Another morning I ride to the Mission Dolores. It has a strangely solitary aspect, enhanced by its surroundings of the most uncongenial, rapidly growing modernisms; the hoar of ages surrounded by the brightest, slightest, and rapidest of modern growths. Its old belfries still clanged with the discordant bells, and Mass was saying within, for it is used as a place of worship for the extreme south part of the city.

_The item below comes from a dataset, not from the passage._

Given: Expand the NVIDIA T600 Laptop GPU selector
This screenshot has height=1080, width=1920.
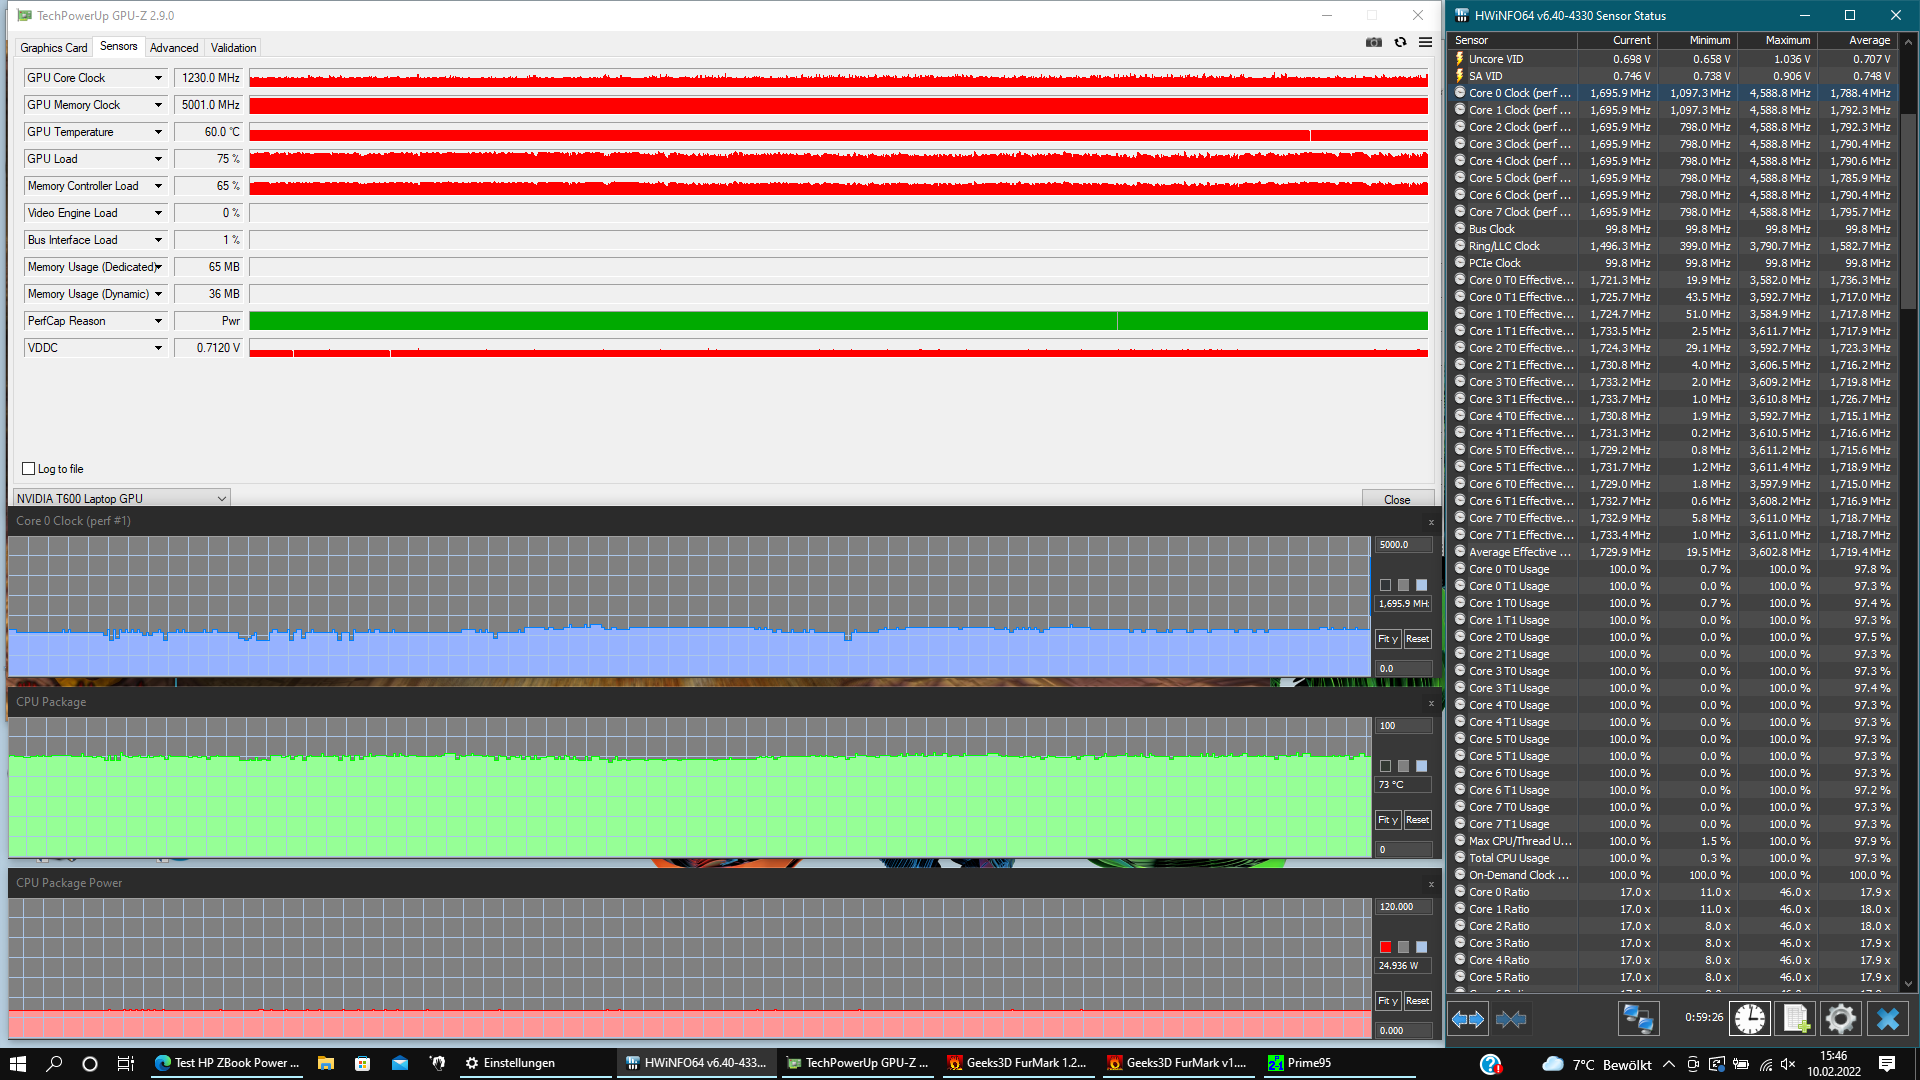Looking at the screenshot, I should [x=221, y=499].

In one of my walks about the wharves, I found a pile of dry hides lying by the side of a vessel. Here was something to feelingly persuade me what I had been, to recall a past scarce credible to myself. I stood lost in reflection. What were these hides - what were they not? - to us, to me, a boy, twenty-four years ago? These were our constant labor, our chief object, our almost habitual thought. They brought us out here, they kept us here, and it was only by getting them that we could escape from the coast and return to home and civilized life. If it had not been that I might be seen, I should have seized one, slung it over my head, walked off with it, and thrown it by the old toss - I do not believe yet a lost art - to the ground. How they called up to my mind the months of curing at San Diego, the year and more of beach and surf work, and the steering of the ship for home!